Furthermore, in the future, healthcare providers will be expected to achieve even better results with reduced compensation, fewer resources, lower capital expenditures, stricter regulations and restrictions, and more litigation. As U.S. “healthcare reform” (a.k.a. “Obamacare”) is slowly implemented, the financial struggles ahead for healthcare provision have never looked more troubling. This means that efficiency and performance optimization will be of even greater importance as we try to perfect the processes of the care we provide within the constraints of reduced or existing capacity, higher per-patient costs, and reduced compensation. The provision of services must yield high quality and optimal clinical outcomes yet be provided at the lowest possible cost. Therefore, improving the efficiency of the complex and dynamic operations of care delivery may be one of the best ways to ensure the survival of our facilities.

It’s Up to Us

Read the following three quotes, and see if they sound familiar:

“We need legislation which reorganizes the system to guarantee a sufficient volume of high quality medical care, distributed equitably across the country and available at reasonable cost to every American. It is going to take a drastic overhaul of our entire way of doing business in the health-care field in order to solve the financing and organizational aspects of our health crisis. One aspect of that solution is the creation of comprehensive systems of health-care delivery”.

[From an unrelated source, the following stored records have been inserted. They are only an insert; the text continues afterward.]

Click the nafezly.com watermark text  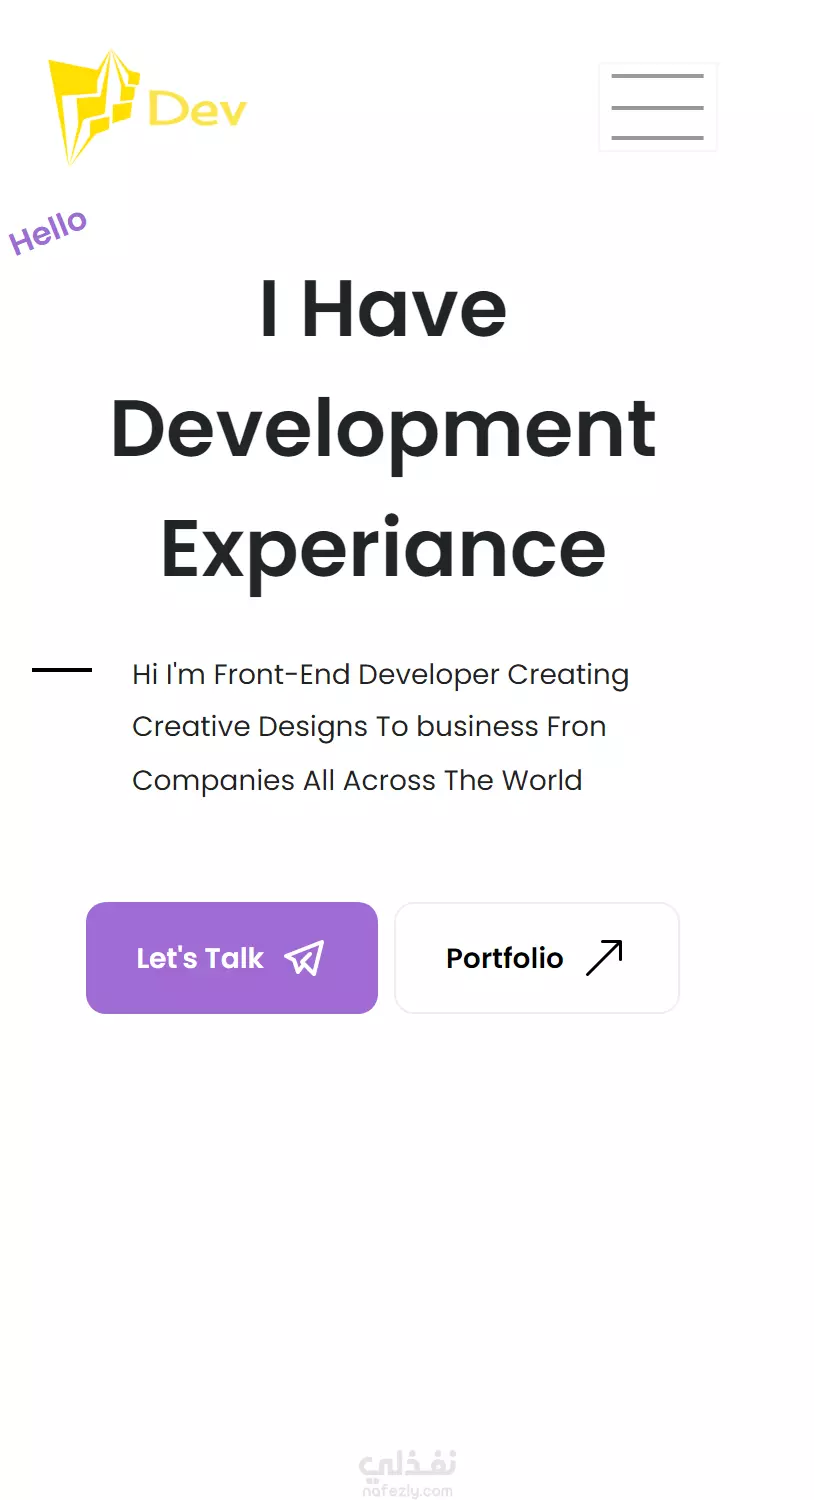(407, 1491)
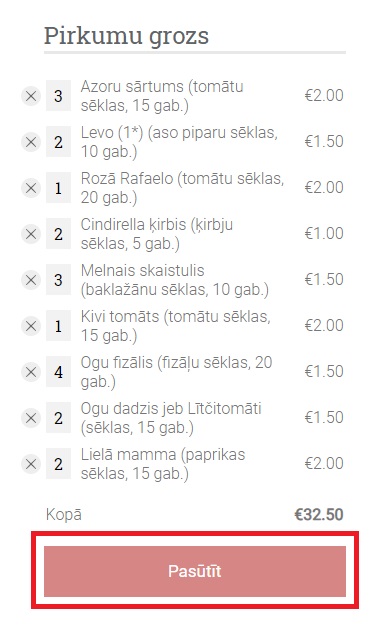Screen dimensions: 371x638
Task: Select quantity box for Melnais skaistulis
Action: click(x=58, y=280)
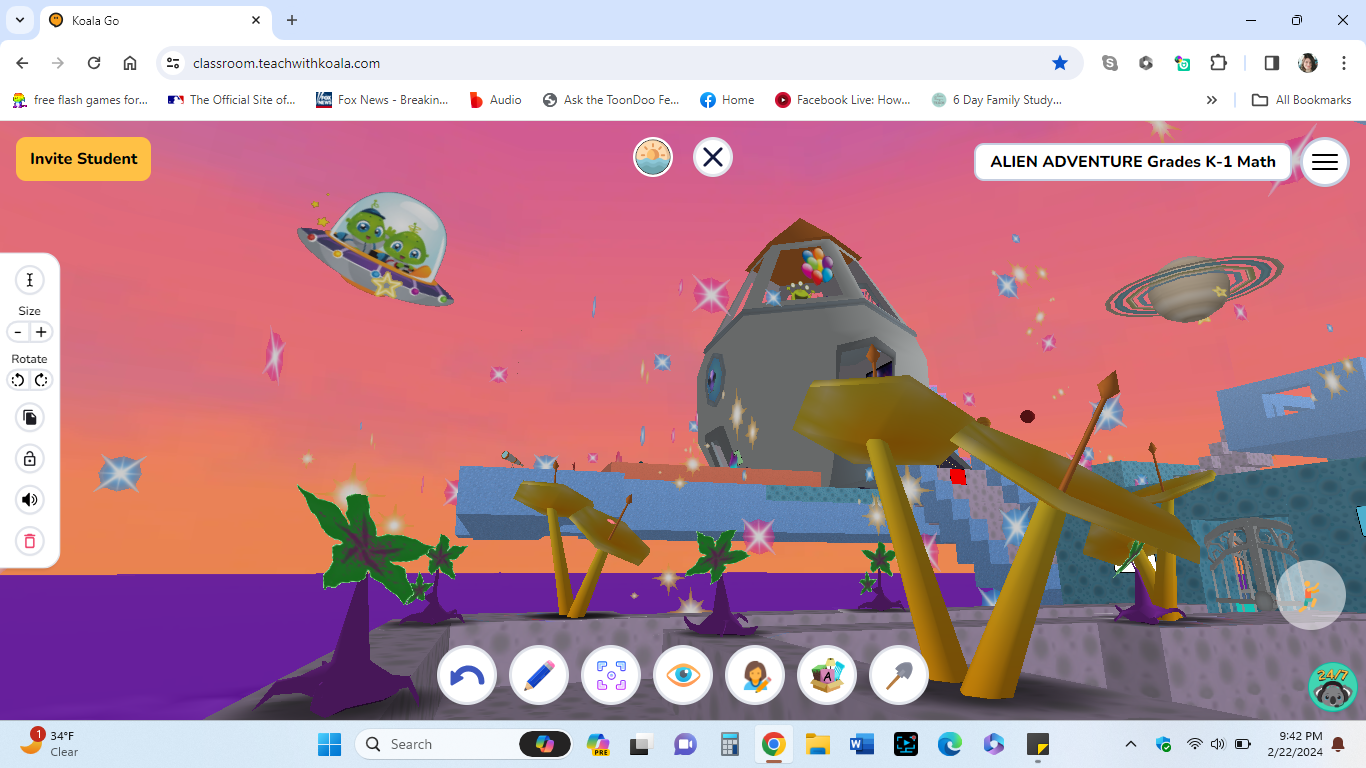Viewport: 1366px width, 768px height.
Task: Click the text cursor tool in sidebar
Action: [x=29, y=280]
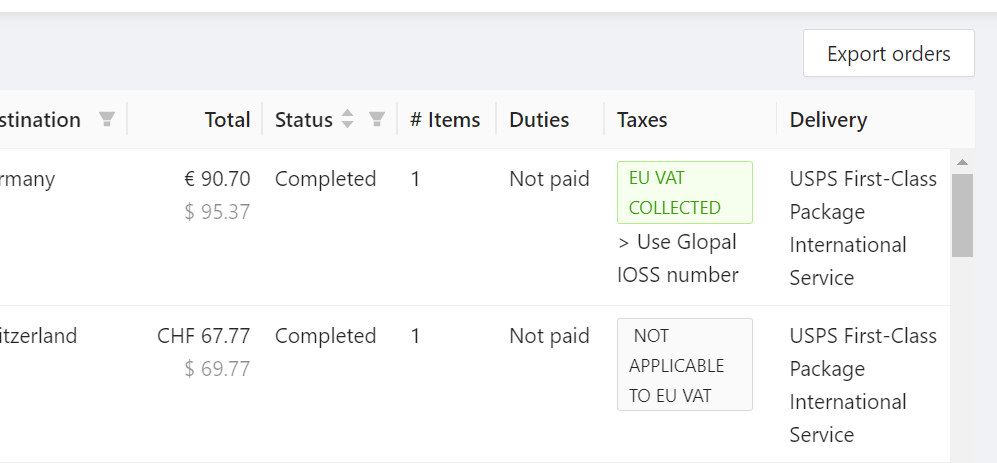This screenshot has width=997, height=463.
Task: Click the Export orders button
Action: 888,53
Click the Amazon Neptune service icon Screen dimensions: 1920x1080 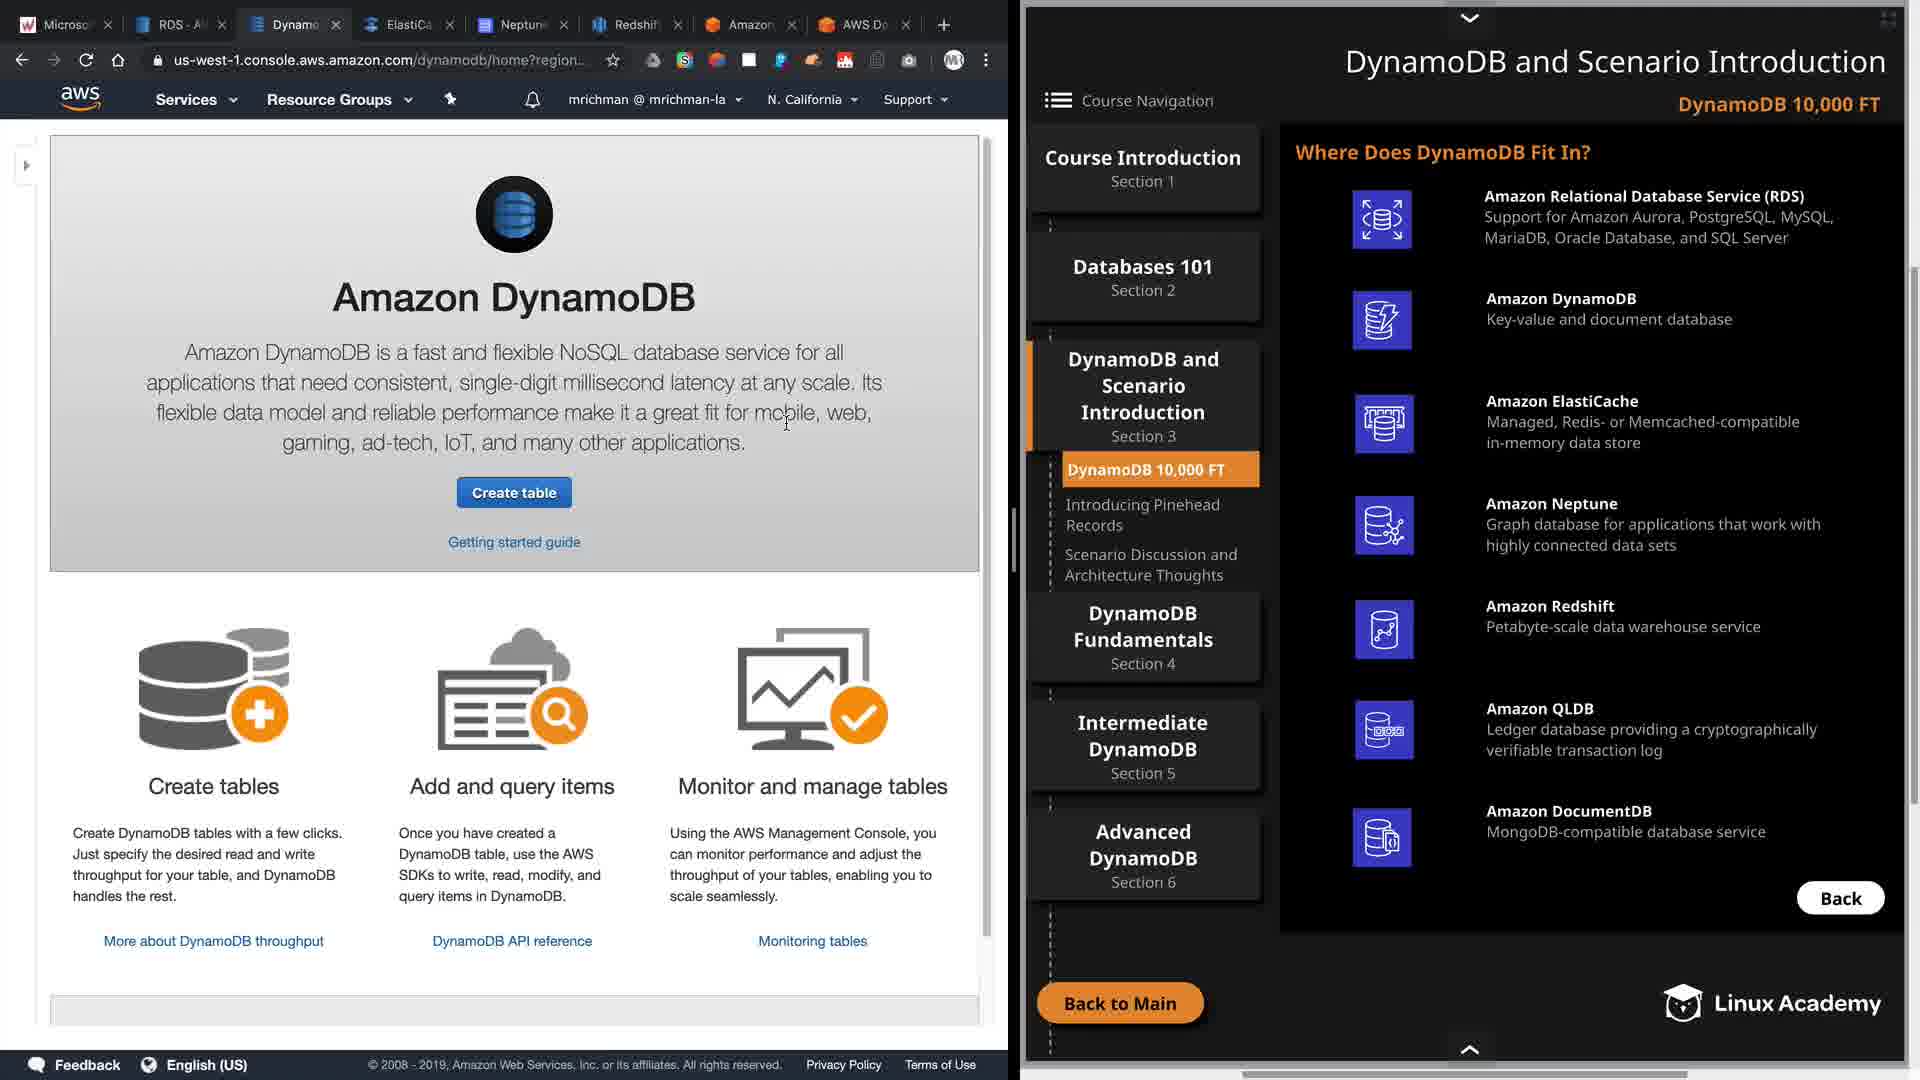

“I think that this new system will be successful and give us exciting and constructive alternatives to our existing programs of delivering better health services to Americans.”1

“I have strongly advocated passage of legislation to assist the development of [these concepts] as a viable and competitive alternative to fee-for-service practice. . . . This bill represents the first initiative by the Federal Government which attempts to come to grips directly with the problems of fragmentation and disorganization in the health care industry. . . . I believe that [this approach] is the best idea put forth so far for containing costs and improving the organization and the delivery of health-care services.”2

The year was 1973. The speakers were [the late] Sen. Ted Kennedy, (D-MA), and Rep. Harley Staggers (D-WV). The subject…HMOs! The similarities between this sort of language and that of the recent “healthcare reform” discussion are eerie, at best. Clearly, over the years, government has done little to improve the delivery of healthcare through its mandates and “clever” solutions. Indeed, one could argue that the Federal Government created the HMO, instigated and promoted the fee-for-service business model, and the gives ongoing support to the employer-based private insurance industry, all of which have done tremendous disservice to the provision of care.

Therefore, with Healthcare Reform on the books with no chance of repeal, it will be up to the healthcare industry, and specifically healthcare providers, to ”save the system” and prevent it from burdening the U.S. economy with costs to great to bear.